Darren Williams, CEO and Founder of Blackfog explains:
“Unlike recent years where July has been a quiet month for ransomware, this year we have recorded 60 publicly disclosed attacks, a 58% increase from last year. Although the US was the highest targeted location, there was a surge of attacks in Australia this month, with 7 recorded. Government topped the targeted industries with 15 attacks, followed by education and healthcare with 9 attacks each. LockBit and Ransomhub were both as equally dominant, clocking up 5 claimed victims. Some of the big news stories this month included attacks on Los Angeles County Superior Court, OneBlood and Southern California’s 911 services.
Roundup
As the 3rd highest month of the year, July was unusually busy, and represents the largest July on record with 60 publicly disclosed attacks. Similarly, it represents the second highest number of undisclosed attacks of the year with a total of 406, and a ratio of 677% undisclosed to disclosed attacks.
Interestingly, the biggest increase in attacks this month was the arts and entertainment sector with 31%. This was closely followed by the government sector with a 24% increase, while education and healthcare had modest increases of 19% and 14% respectively.
Continuing from last month, Medusa saw a 19% increase in reported and 14% unreported attacks, with LockBit still maintaining a 200% lead over its nearest rival.

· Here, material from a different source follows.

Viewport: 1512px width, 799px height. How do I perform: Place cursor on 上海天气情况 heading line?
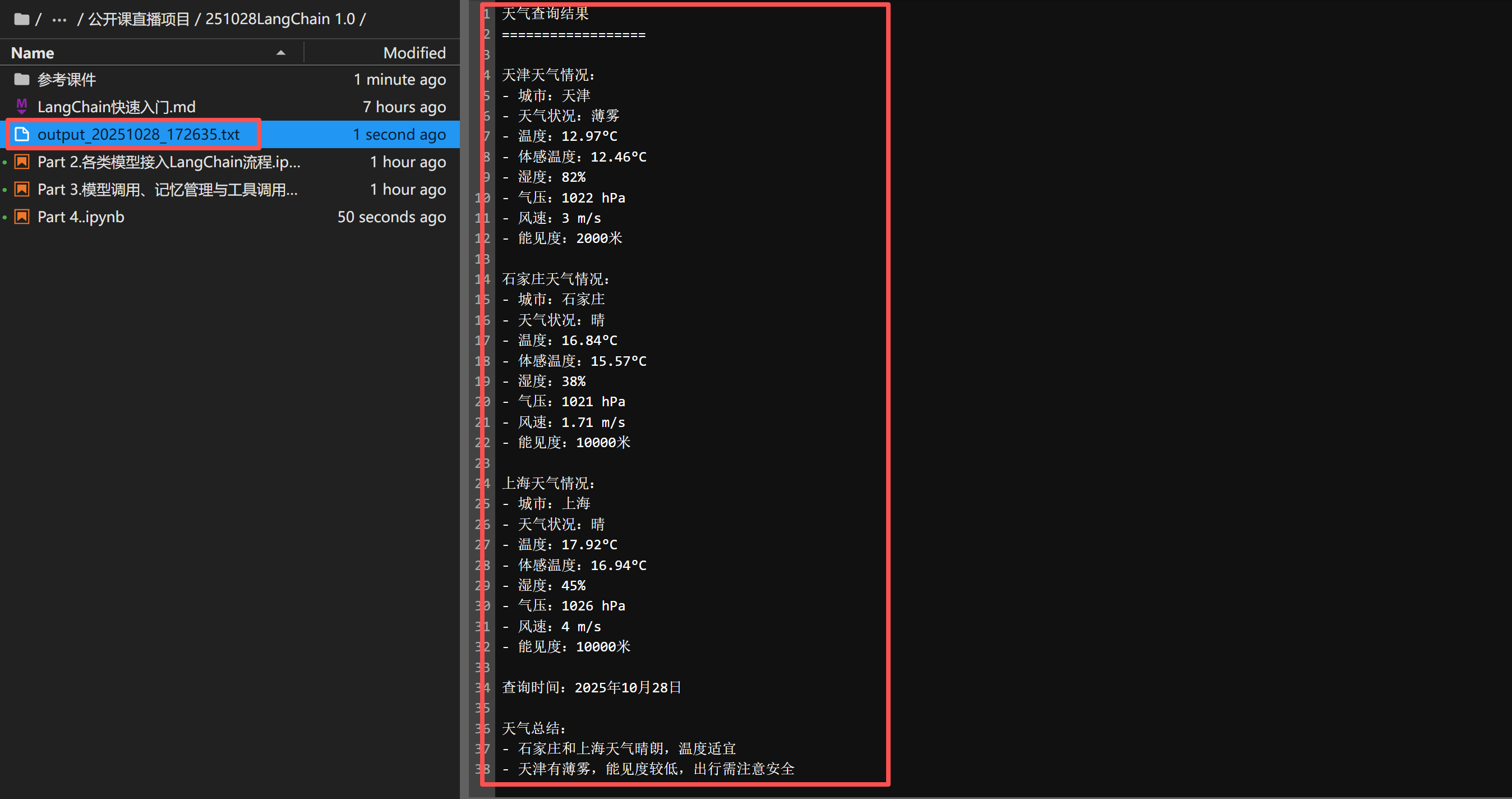pyautogui.click(x=548, y=483)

This month we have also started monitoring ransomware payment rates courtesy of our friends at CoveWare. As most ransomware now focuses on data exfiltration, we note that 43% of victims involving data exfiltration choose to pay the ransom versus 36% overall. This highlights the increasing importance that organizations place on intellectual property and customer data. Over 93% of attacks now involve data exfiltration with China and Russia the leading destinations with 16% and 6% respectively.”